Defrag not keeping up

Hello,

Currently, Aerospike defrag process does not seem to be catching up with the writes.

Log: INFO (drv_ssd): (drv_ssd.c:2117) {Cache} /dev/xvdd: used-bytes 26335111680 free-wblocks 7040778 write-q 0 write (492422,274.5) defrag-q 0 defrag-read (285290,228.9) defrag-write (228192,183.1) INFO (drv_ssd): (drv_ssd.c:2117) {Cache} /dev/xvdd: used-bytes 26506883712 free-wblocks 7039803 write-q 0 write (497677,262.8) defrag-q 0 defrag-read (289570,214.0) defrag-write (231615,171.1) INFO (drv_ssd): (drv_ssd.c:2117) {Cache} /dev/xvdd: used-bytes 26679456640 free-wblocks 7038745 write-q 0 write (502640,248.1) defrag-q 0 defrag-read (293476,195.3) defrag-write (234739,156.2)

Config:

nsup-period 1
high-water-disk-pct 60
write-block-size 128K
scheduler-mode noop
defrag-sleep 0
defrag-lwm-pct 80

Are there additional settings that would help me speed up the defrag process?

Thanks.

Why defrag a block when it is 80% full? Updates will trigger defragging and you will unnecessarily over defrag, wear out your ssd, get write amplification.

Try: defrag-lwm-pct 50

Also nsup-period of 1 sec seems rather small. Check in logs how long each namespace is taking, nsup period should be at least greater than the sum. In example below, namespace test is taking 372 milliseconds.

{test} Records: 393851, 0 0-vt, 0(0) expired, 7890(14047) evicted, 0(0) set deletes, 0(0) set evicted. Evict ttls: 2240,2380,0.439. Waits: 0,0,0. Total time: 372 ms

Then leave defrag-sleep at the default of 1000 microseconds and see.

Also it is my understanding that write (xxx, 274.5) includes defrag writes of (yyyy, 183.1) in your example. So, assuming all your writes are updates (274 - 183 = 91 blocks/sec), defrags are infact keeping up at 183 blocks/sec. What is your update rate, record size and flush-max-ms ? Is it possible that you are writing blocks that are less than 80% full due to the above combination and they are immediately becoming candidates for defrag?

Thanks for the reply. I had tried the default settings initially and noticed that defrag is not keeping up, therefore, I have updated the settings hoping it would resolve it. I again revised the setting back and defrag is still not able to keep up with the writes.

Log:

used-bytes 10732713600 free-wblocks 7164414 write-q 0 write (113163,127.7) defrag-q 0 defrag-read (29667,89.2) defrag-write (14823,44.6)
used-bytes 11903876608 free-wblocks 7155389 write-q 0 write (130501,89.9) defrag-q 0 defrag-read (37980,15.2) defrag-write (18977,7.6)
used-bytes 12050042112 free-wblocks 7154922 write-q 0 write (133321,141.0) defrag-q 0 defrag-read (40333,117.7) defrag-write (20152,58.8)

Config:

nsup-period 30 
high-water-disk-pct 60 
write-block-size 128K 
scheduler-mode noop
defrag-sleep 1000 
defrag-lwm-pct 50

Also, I am currently running 5 nodes in a cluster and there are no updates, just create and read. Avg. about 60k tps on read and 71k tps on write.

Thanks.

Well at 71,000 TPS writes, you are definitely filling multiple entire write blocks of 128KB within one second. So there should be no need to defrag.

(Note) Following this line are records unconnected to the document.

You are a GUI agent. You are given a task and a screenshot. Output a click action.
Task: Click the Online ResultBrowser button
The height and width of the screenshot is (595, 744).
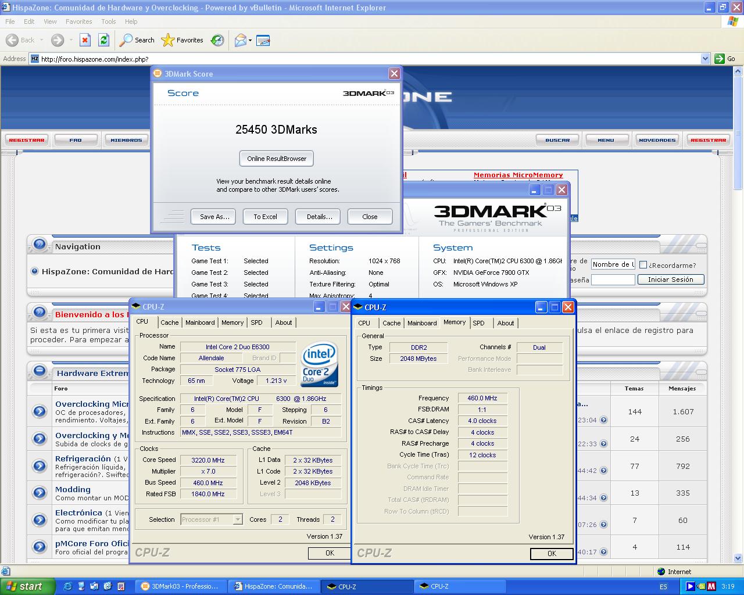[x=277, y=159]
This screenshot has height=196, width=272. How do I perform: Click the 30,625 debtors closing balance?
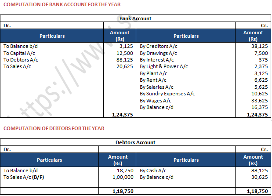[x=260, y=176]
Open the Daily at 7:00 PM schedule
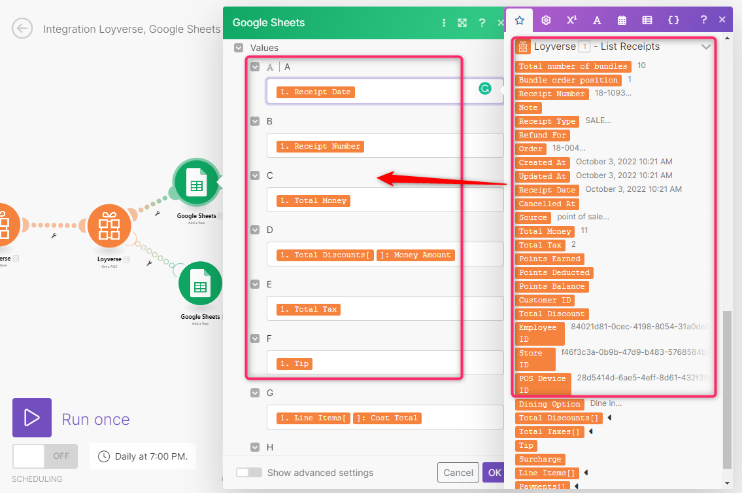The width and height of the screenshot is (742, 493). (x=143, y=456)
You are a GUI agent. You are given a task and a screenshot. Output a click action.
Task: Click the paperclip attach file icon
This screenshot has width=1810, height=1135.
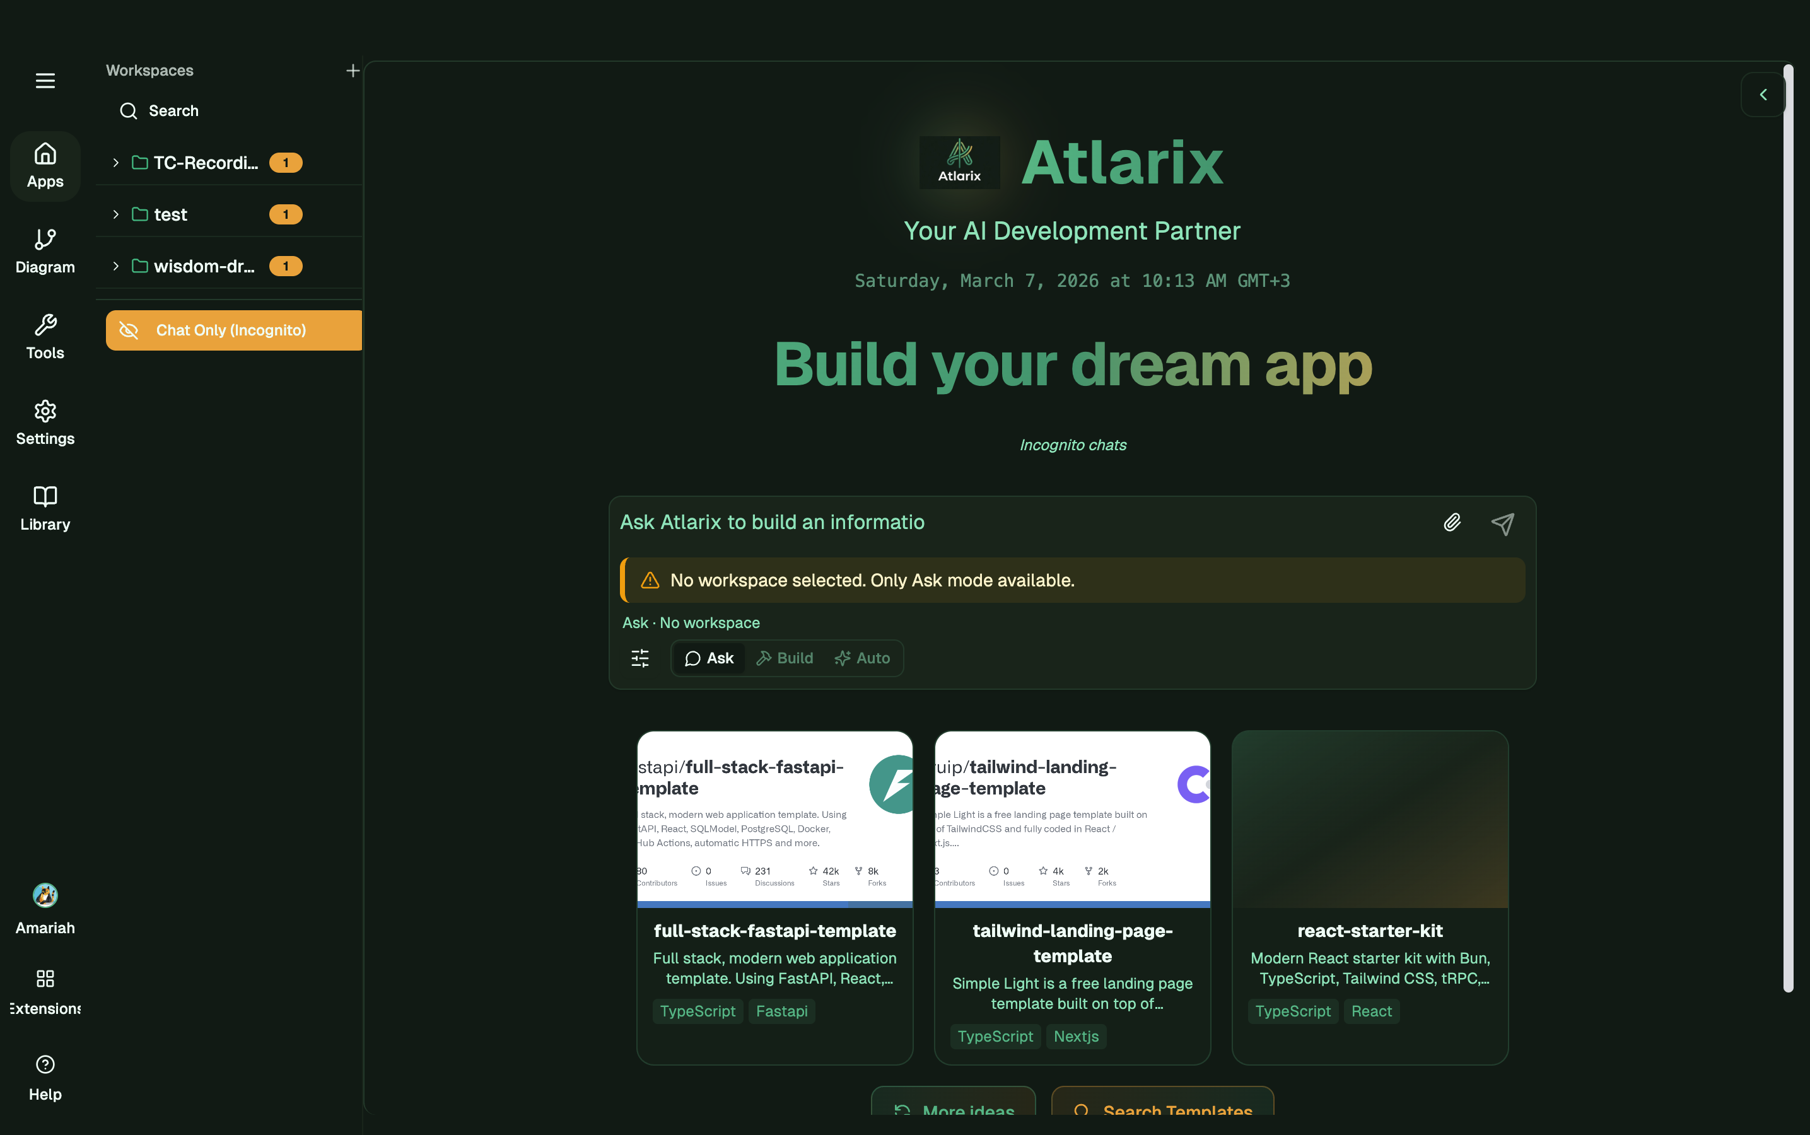click(x=1452, y=522)
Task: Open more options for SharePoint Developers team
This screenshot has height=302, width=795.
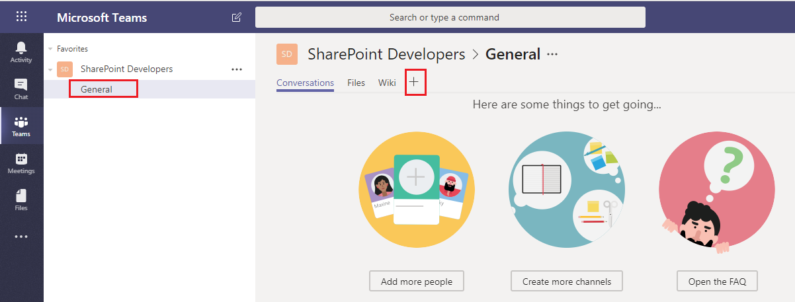Action: [x=236, y=69]
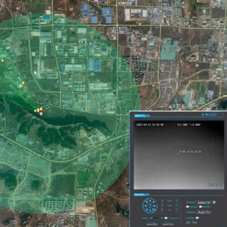Open settings via gear icon beside Select dropdown
The height and width of the screenshot is (227, 227).
pyautogui.click(x=214, y=202)
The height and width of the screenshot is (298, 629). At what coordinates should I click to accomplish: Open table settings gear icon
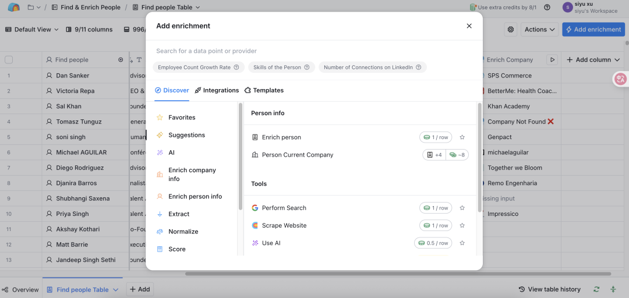pos(511,30)

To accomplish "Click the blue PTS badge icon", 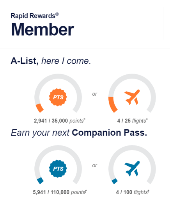I will pyautogui.click(x=58, y=169).
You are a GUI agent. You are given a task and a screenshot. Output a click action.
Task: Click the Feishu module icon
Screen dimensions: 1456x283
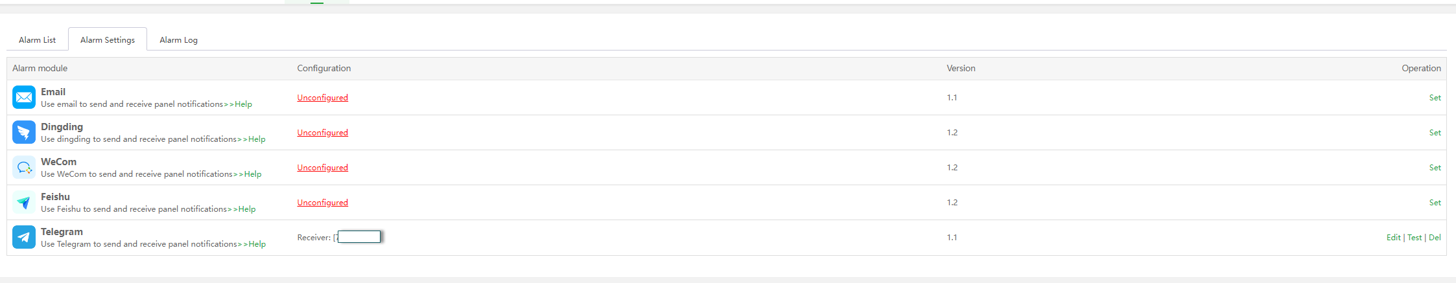(x=24, y=202)
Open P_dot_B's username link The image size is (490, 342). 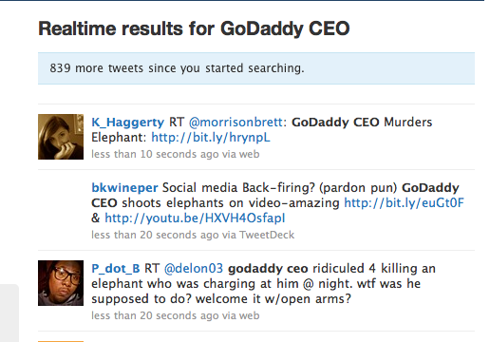[116, 268]
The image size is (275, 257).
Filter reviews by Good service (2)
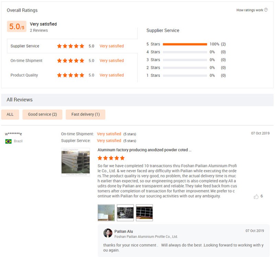tap(42, 114)
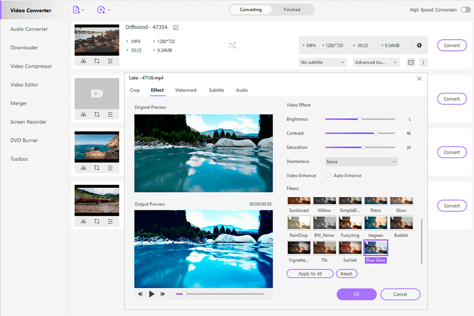Click the shuffle convert-arrows icon
This screenshot has width=474, height=316.
coord(232,45)
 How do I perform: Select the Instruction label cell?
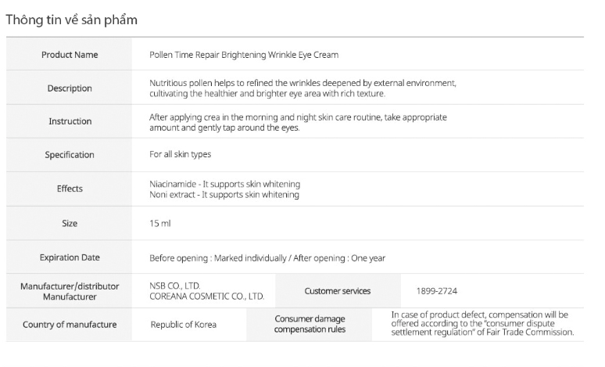click(x=70, y=121)
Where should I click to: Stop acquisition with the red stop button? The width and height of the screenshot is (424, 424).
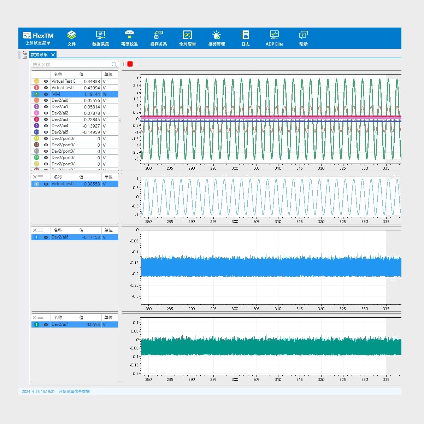coord(130,64)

What is the record TTL? Do you have records that are expiring causing the blocks to then defrag?

When you are initially creating records, you are getting a fully populated block of data comprising multiple records - as many as can fit in the write-block-size. When some of those records either are replaced by an update to a new block or expire due to expiring default-ttl or record ttl, the block gets fragmented. When useful records are less than defrag-lwm-pct (50%) in the block, the block becomes candidate for defragging. Remaining good records from this block are re-written in a new block along with other records from other blocks getting defragmented. This is how defrag works. So if you were just creating new records at a good rate, 71K on 5 nodes is more than adequate, you should not defrag till records start expiring.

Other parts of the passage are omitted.